Suburban Social Sciences: Graffiti Artists
I am writing this as an examination of graff art culture seen through my eyes. I am part of the graffiti illiterati. This is not a critique by an insider, or practitioner. What this offers then, is a discussion of graffiti and graffiti culture fuelled by my understanding of what I confront in the everyday environment. My case study is the Bridge connecting Guildford and South Guildford via Great Eastern Highway.
Below this bridge a walker will always find fresh paint, whether it is the paint of private individuals, or that of the council workers that are employed to paint over the unauthorised artistic offerings.
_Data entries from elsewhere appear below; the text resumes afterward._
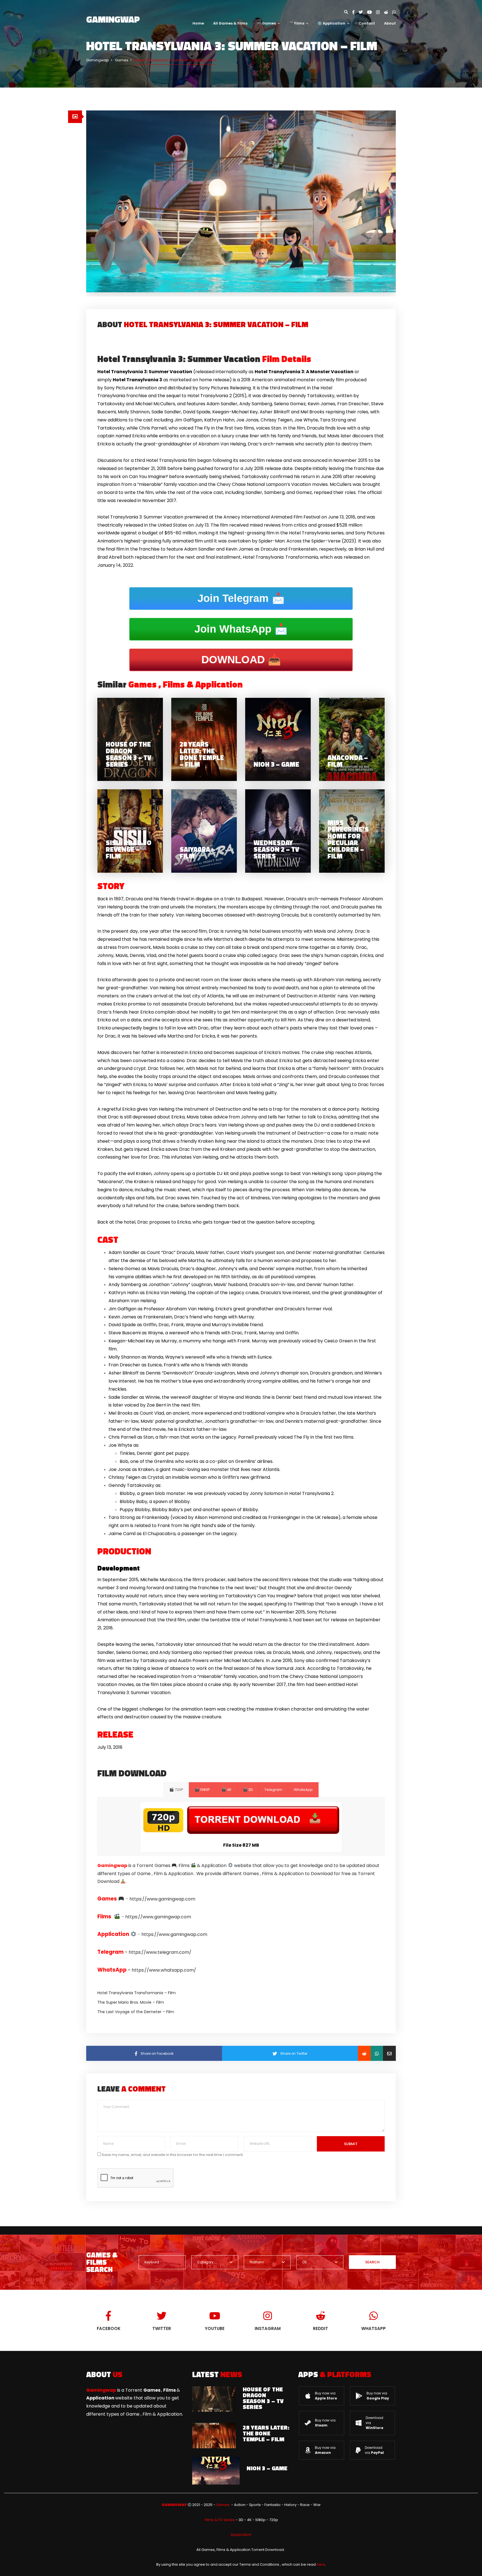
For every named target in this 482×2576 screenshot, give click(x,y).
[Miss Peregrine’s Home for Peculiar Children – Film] (352, 831)
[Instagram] (380, 12)
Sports (255, 2504)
Presumably the expense of painting over the graffiti is justified so that those dozens who walk the muddy path each week are not rudely exposed to non-council funded art, or perhaps the council is merely in the business of offering blank canvasses to graffiti artists. Having regularly walked this path my whole life the latter would be the more understandable, considering how ineffective the repainting is as a deterrent.
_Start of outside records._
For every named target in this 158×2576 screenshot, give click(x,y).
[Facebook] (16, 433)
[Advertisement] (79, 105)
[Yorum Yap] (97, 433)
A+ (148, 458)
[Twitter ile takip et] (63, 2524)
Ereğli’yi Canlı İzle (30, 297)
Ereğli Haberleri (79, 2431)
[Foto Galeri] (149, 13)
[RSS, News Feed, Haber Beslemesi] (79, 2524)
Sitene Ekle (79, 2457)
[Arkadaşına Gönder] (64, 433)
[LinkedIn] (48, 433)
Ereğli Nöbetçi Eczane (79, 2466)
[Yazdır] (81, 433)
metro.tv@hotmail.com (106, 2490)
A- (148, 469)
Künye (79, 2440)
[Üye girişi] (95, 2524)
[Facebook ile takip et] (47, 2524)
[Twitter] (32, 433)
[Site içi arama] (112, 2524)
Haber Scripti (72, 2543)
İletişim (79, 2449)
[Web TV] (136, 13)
What interests me is the psychology that is revealed in the public offerings of the artists who oblige the council by adding some colour to the dour grey that is chosen to cover previous graffiti attempts. The above photo reveals the presence of a graff-group. This lends itself to the conclusion that graffers operate within a collectivist society, which would be highly premature.
Graffers, it must be said, appear to care little for society outside their immediate bubble. That they sometimes produce something that is aesthetically pleasing to the average person is more than adequately compensated for by the extreme costs they impose on the WA taxpayers, around $30 Million a year, not to mention the artistically worthless practice of tagging that reminds one more of the scribbles of a pre-schooler than anything worthy of praise. It is apparent that graffers not only don’t care for the average person’s opinion, they actively alienate themselves from ordinary citizens.
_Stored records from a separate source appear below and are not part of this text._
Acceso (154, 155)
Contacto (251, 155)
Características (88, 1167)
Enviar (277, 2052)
That graffers care little of the wider public is evident in the practice of using aliases to represent their work. You don’t see “Greg Patterson”, you see “Flaps”. This means nothing to those who are not heavily involved in the graffiti community and thus are able to put names to faces. Now don’t put this down to a noble disregard for wide acclaim, for why even bother with aliases if you want to be anonymous? As the below image shows fame is still a great motivator of the graffiti artist, even if it is fame within a small subset of society. Like an economist or scientist; the wider public ignore graffiti artists. Yet they are motivated by the prospect of impressing a small group of people who do care about their work. Why else would you waste your own money and time painting something that will be visible to very few people and covered up in all the haste that can possibly be achieved via the bureaucracy?
The graffiti artist does not seem to be motivated by a collectivist interest either in the wider public sphere, or indeed their own clique. They act out to gain praise for their individual skill, using groups as step ladders for wider exposure or recognition. That it can come at great costs to themselves individually is part of why their actions do impress those within graff society. Unlike other artists who could have the same said about them, they don’t appear to be agitating for any change, either social or artistic. They are rugged individualists that take myopic risks to please a small group of others and in turn win praise.